## ФРАГМЕНТ ТЕКСТА
Россия в концлагере - Солоневич Иван Лукьянович 20 стр.


Неужели, судьба после всех подвохов с её стороны повернулась, наконец, «лицом к деревне»?

НОВЫЙ ХОЗЯИН

Такое же морозное январское утро, как и в день нашей отправки из Питера. Та же цепь стрелков охраны и пулемёты на треножниках. Кругом поросшая мелким ельником равнина, какие-то захолустные, заметенные снегом подъездные пути.

Нас выгружают, строят и считают. Потом снова перестраивают и пересчитывают. Начальник конвоя мечется, как угорелый, от колонны к колонне: двое арестантов пропало. Впрочем, при таких порядках могло статься, что их и вовсе не было.

Мечутся и конвойные. Дикая ругань. Ошалевшие вконец мужики тыкаются от шеренги к шеренге, окончательно расстраивая и без того весьма приблизительный порядок построения. Опять перестраивают. Опять пересчитывают.

## УКАЗАНИЯ К ЗАДАНИЮ
Продолжите текст о прибытии арестантов и их пересчете конвоем, начав сразу после его последнего предложения.

## ПРЕДОСТАВЛЕННЫЕ ДАННЫЕ
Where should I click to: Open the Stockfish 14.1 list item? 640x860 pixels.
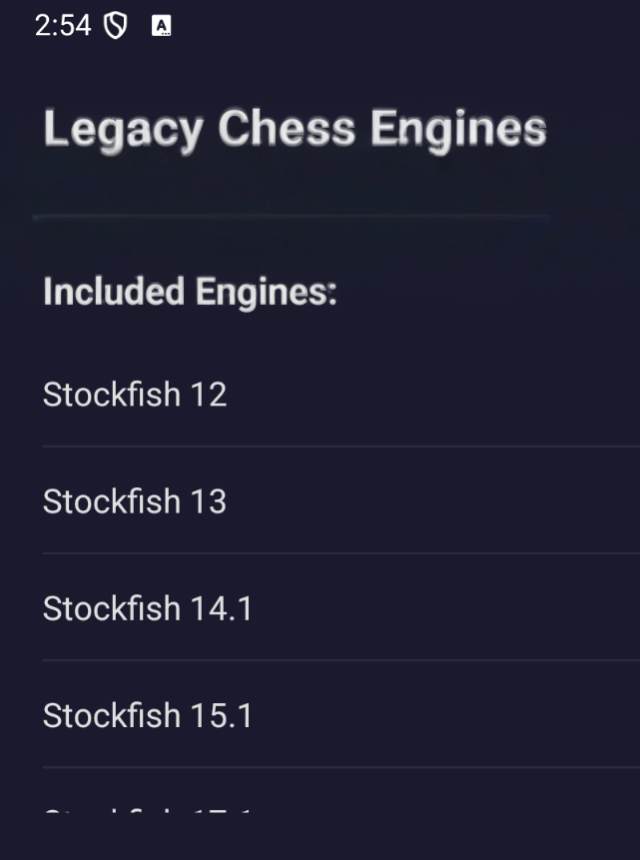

## РЕЗУЛЬТАТ
Так мы стоим часов пять и промерзаем до костей. Полураздетые урки, несмотря на свою красно-индейскую выносливость, совсем еле живы. Конвойные, которые почти так же замёрзли, как и мы, с каждым часом свирепеют всё больше. То там, то тут люди валятся на снег. Десяток наших больных уже свалились. Мы укладываем их на рюкзаки, мешки и всякое барахло, но ясно, что они скоро замёрзнут. Наши мероприятия, конечно, снова нарушают порядок в колоннах, следовательно, снова портят весь подсчёт. Между нами и конвоем возникает ожесточённая дискуссия. Крыть матом и приводить в порядок прикладами людей в очках конвой всё-таки не решается. Нам угрожают арестом и обратной отправкой в Ленинград. Это, конечно, вздор, и ничего с нами конвой сделать не может. Борис заявляет, что люди заболели ещё в дороге, что стоять они не могут. Конвоиры подымают упавших на ноги, те снова валятся наземь. Подходят какие-то люди в лагерном одеянии, как потом оказалось, приёмочная комиссия лагеря. Насквозь промёрзший старичок с колючими усами оказывается начальник санитарной части лагеря. Подходит начальник конвоя и сразу набрасывается на Бориса:

– А зам какое дело? Немедленно станьте в строй!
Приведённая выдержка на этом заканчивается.